This text first appeared in The Educating Professor on December 17, 2018 © Magna Publications. All rights reserved. Try a FREE three-week trial of The Teaching Professor!
First snowflakes of the season at present. Winter is settling in out right here within the Pennsylvania countryside. It’s quiet, no birdsongs within the morning, few leaves left on the timber to rustle, and frost muting the crunch of these on the bottom. Within the woods the place I stroll, the silence brings every part else into sharper focus.
We don’t at all times take into consideration silence positively. Guests typically inform us it’s too quiet out right here. They really feel anxious. Silence might be awkward—we’ve all that these moments of not understanding what to say. It might additionally really feel like an affront. Ask a query in school, hear the silence, and really feel a small surge of anger. It’s a confrontation. It’s college students’ manner of claiming that they don’t need to sit at this studying desk we’ve so fastidiously set. The feelings encourage us to behave. We transfer in, drive a response that then disappoints.
Silence does have all these unfavourable meanings however in programs it could actually additionally present the area wanted to course of the query, to seek for the reply, to ponder attainable responses, to consider the query that comes earlier than the one which’s been requested. And there are different constructive meanings to silence as nicely. Generally there aren’t any phrases; the most effective response is reverential silence. “Beneath sure situations, silence is likely to be essentially the most acceptable response, as a result of it’s only in silence that any attainable which means might be discovered.” (p. 197) We stand in silent awe earlier than a sundown, a masterpiece, or a selfless sacrifice.
I would like silence to suppose, to focus, to pay attention. For a few of us that will not be the absence of noise however a form inner quiet just like the woods right here in winter, that settling sense that comes when issues are as they need to be. The area has been cleared and now considering can happen. Parker Palmer describes “the important function silence has at all times performed within the lifetime of the thoughts. Think about Charles Darwin observing his finches or Jane Austen dealing with a clean web page or Karl Marx at his hushed desk within the British Museum or Barbara McClintock journeying inward to think about herself as a gene.…How unhappy it’s that the academy appears to grasp so little of silence, that teachers so usually confuse the capability to make public noise with true mental powers.” (p. 164)
However there’s something fantastic about noise within the classroom or a web based dialogue. College students speaking, making feedback, to one another, ideally concerning the content material. College students impatiently elevating their palms whereas I’m speaking, considering what they’ve bought to say is extra necessary, and typically it’s.

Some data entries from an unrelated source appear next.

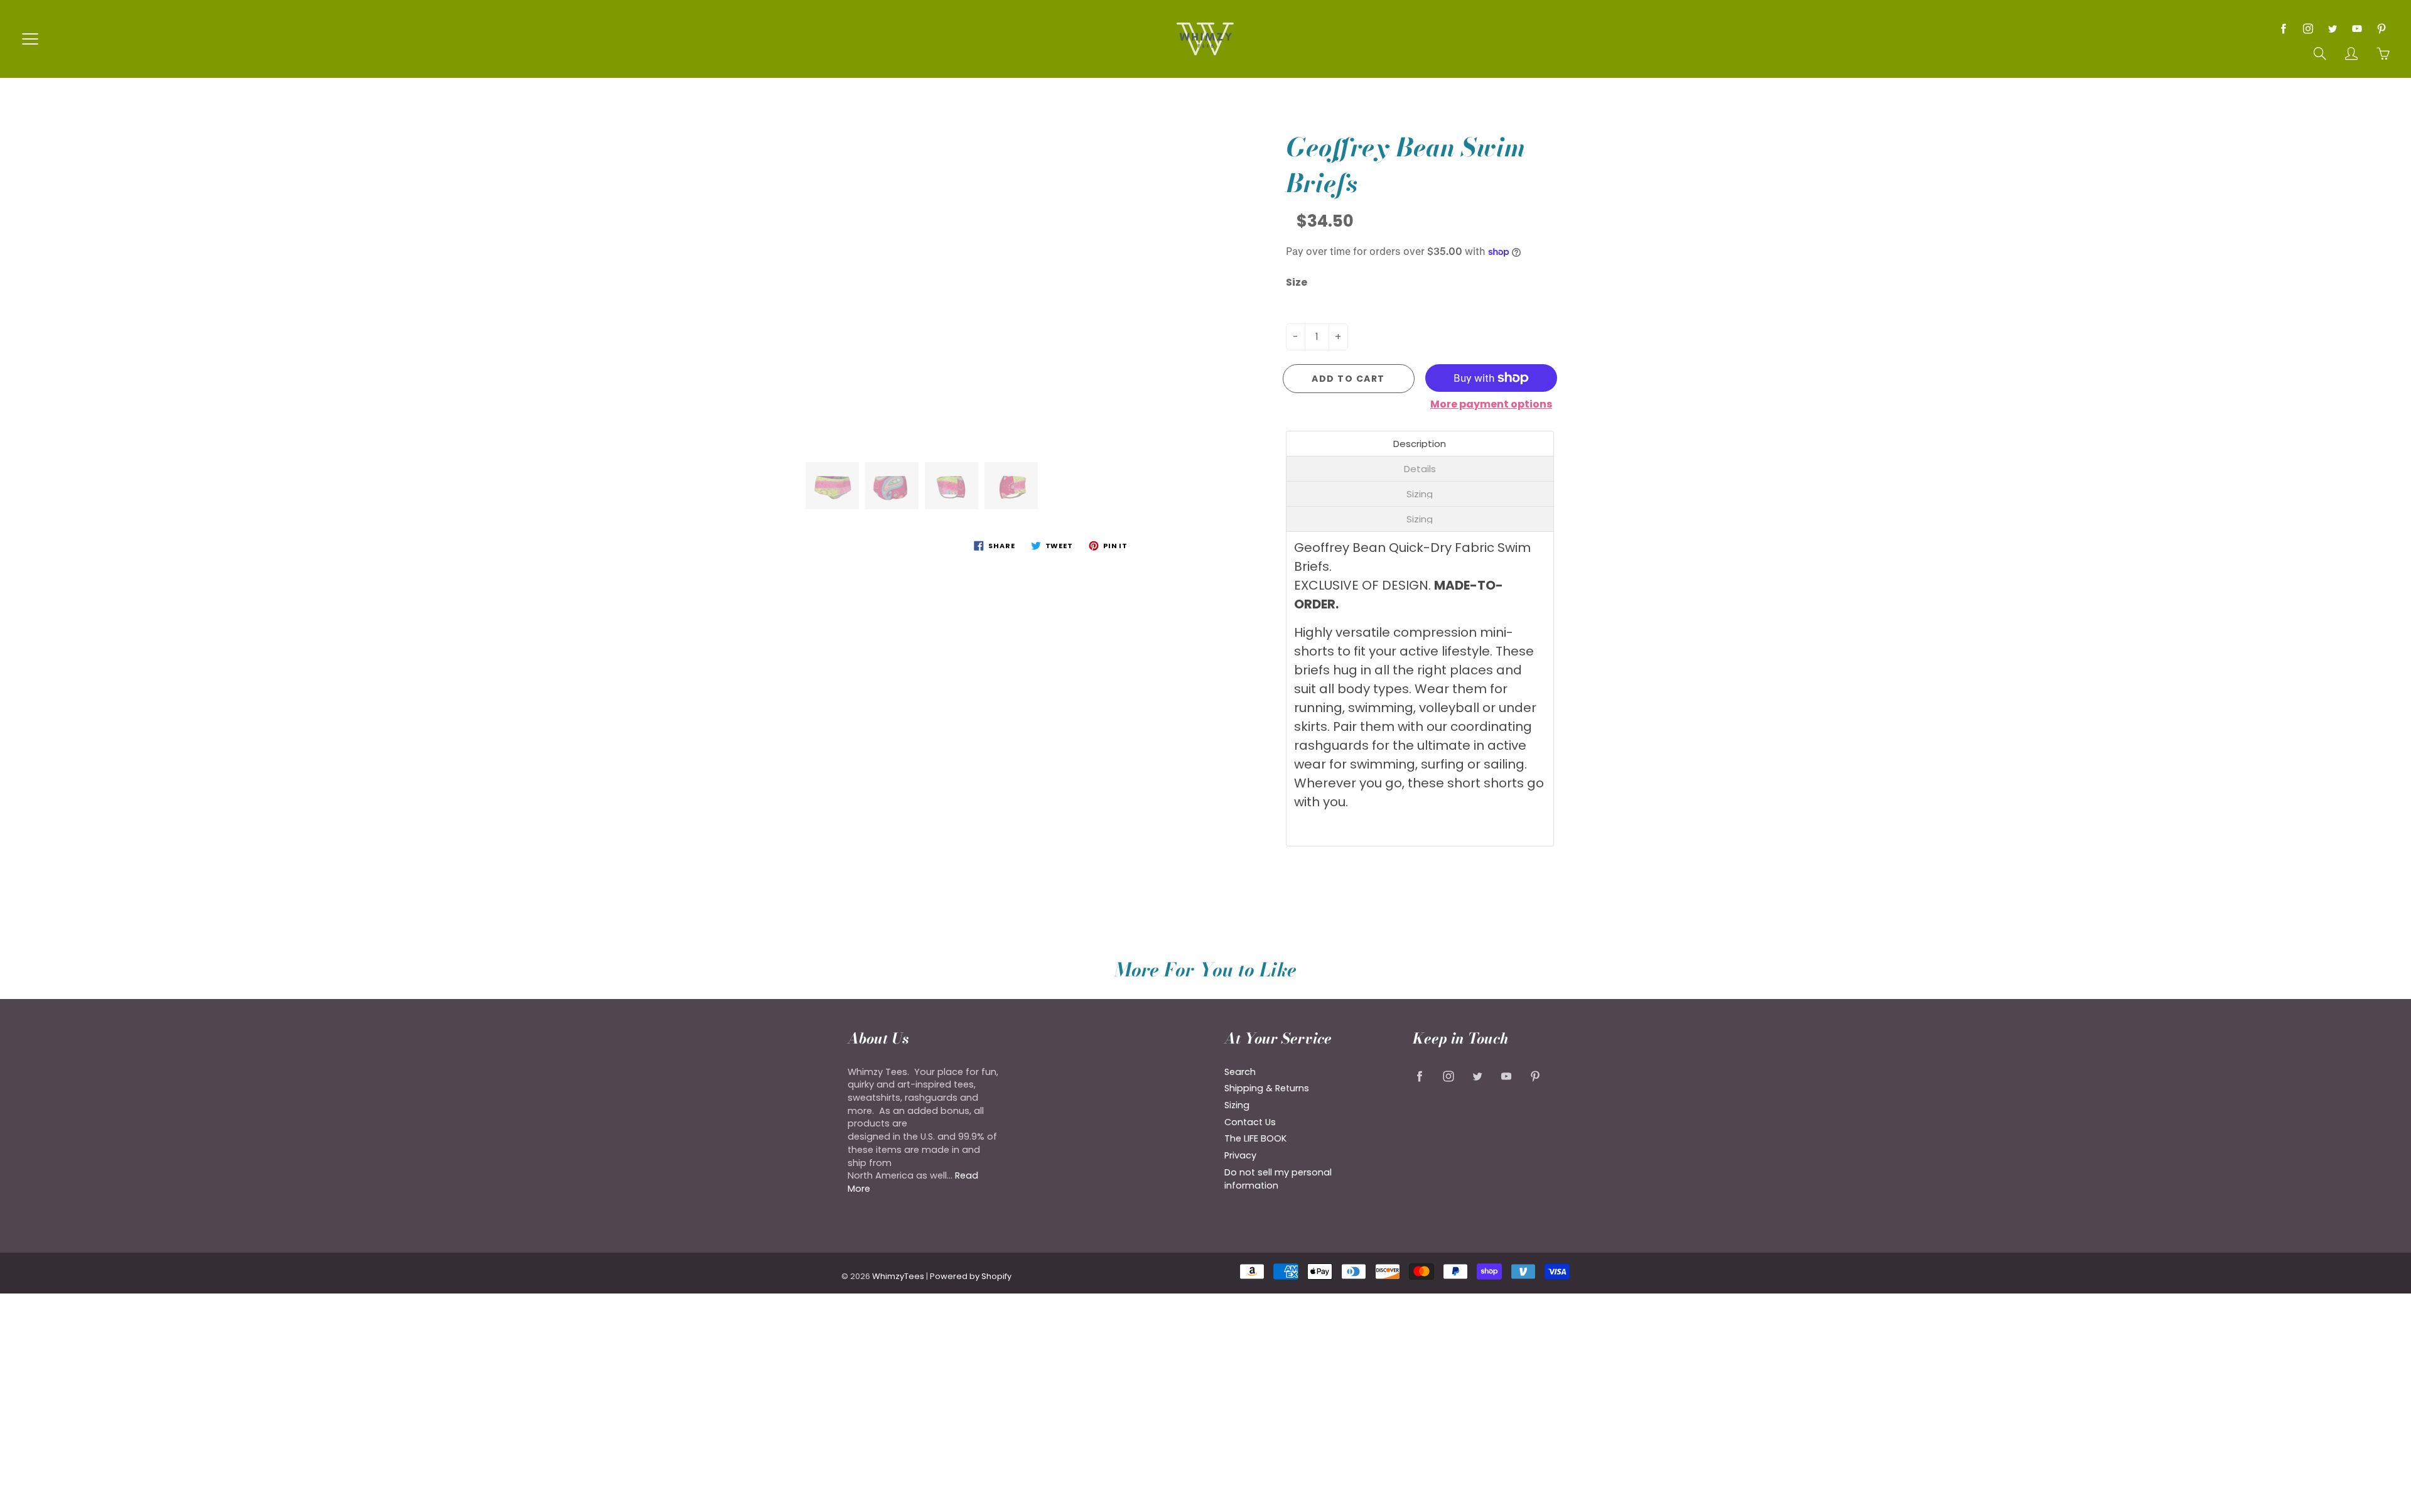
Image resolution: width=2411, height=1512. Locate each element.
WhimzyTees (898, 1276)
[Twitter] (2332, 28)
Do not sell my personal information (1278, 1179)
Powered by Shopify (970, 1276)
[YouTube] (2356, 28)
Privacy (1240, 1155)
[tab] (1420, 443)
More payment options (1491, 404)
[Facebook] (2283, 28)
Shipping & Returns (1266, 1088)
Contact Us (1250, 1122)
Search (1240, 1072)
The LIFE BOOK (1255, 1138)
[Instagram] (2307, 28)
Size (1296, 282)
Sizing (1236, 1105)
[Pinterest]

One remark after one other popping up on the display. However to orchestrate the chaos of a classroom and make room for studying I’ve to be quiet inside. I can unfurl classroom dynamics solely once I give them my full undivided consideration.
We want silence to pay attention—to ourselves and to others—and that’s the silence we now have such a tough time discovering. We hearken to others, however with ideas racing as we assemble a response. We watch for that quick pause and shortly interject what we now have to say. We don’t have time, can’t discover a place and typically merely ignore the necessity to hearken to what that voice inside has to say. It hardly ever speaks loudly however it impacts educating dramatically.
We pause, we mirror, and within the stillness we now have an opportunity to hearken to the small voice inside.
December is a loud month however largely it’s full of fine sounds; music we love, household conversations, kin arriving, pals checking in, excited kids, meals preparations, gatherings round tables, hustling and bustling. Nevertheless it’s additionally a season that lends itself to quiet occasions. One other set of programs has ended, one other 12 months is all however over. We pause, we mirror, and within the stillness we now have an opportunity to hearken to that small voice inside. It speaks fact about who we’re as lecturers, as relations, and pals. It’s the voice that honors what we’ve completed and but calls us to be extra. It makes us really feel grateful. We now have work to try this issues and makes a distinction.
My excited about silence has been modified by an extended and tough piece I’m making my manner via. I’ll put the reference under though it’s not gentle vacation studying. It’s huge on understanding silence extra broadly and positively. “The Western mystics and Jap Buddhist masters immediate us to learn to expertise silence, to ‘wrap our phrases round areas with out phrases and depart them wordless.’” (p. 200) That’s a high-quality thought for the season.
Maryellen Weimer, PhD has edited The Educating Professor since 1987. She is a Penn State Professor Emeritus of Educating and Studying. Along with editorship of the publication, Dr. Weimer has authored and edited eight books; most just lately Learner-Centered Educating and Enhancing Scholarly Work on Educating and Studying.
References
Zemlylas, M. and Michaelides, P. (2004). The sound of silence in pedagogy. Academic Idea, 54 (2), 193-2004.
Palmer, P. (2002). “Assembly for Studying” revisited: Trailing Quaker crumbs via the wilderness of upper schooling. M. L. Birkel, ed., The Inward Educating: Essays to Honor Paul A. Lacey. Richmond, Indiana: The Earlham School Press.